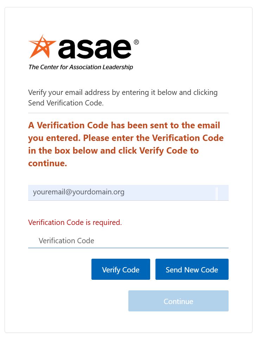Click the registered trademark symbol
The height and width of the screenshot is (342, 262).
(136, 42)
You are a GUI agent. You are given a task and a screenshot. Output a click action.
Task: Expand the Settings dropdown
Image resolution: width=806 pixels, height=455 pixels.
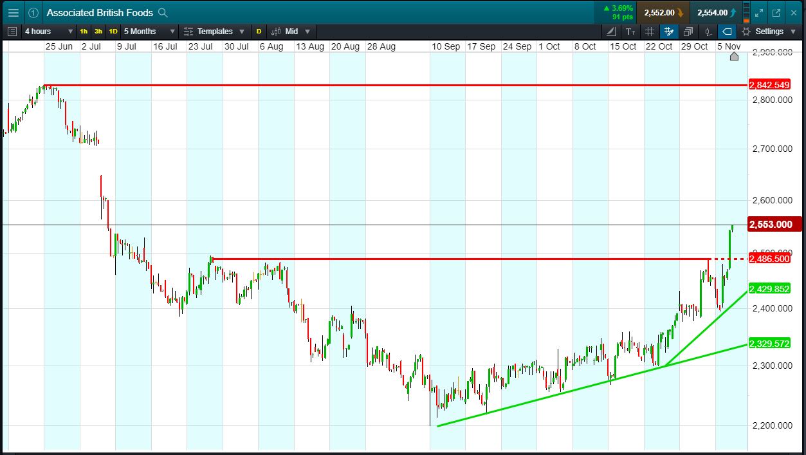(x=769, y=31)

* _What is being asked_: Beginning with the line with "You are a GUI", repeat the entries above exactly, up to and including the last line, leaving out pictures.

* _Task result_:
You are a GUI agent. You are given a task and a screenshot. Output a click action.
Task: Expand the Settings dropdown
Image resolution: width=806 pixels, height=455 pixels.
(x=769, y=31)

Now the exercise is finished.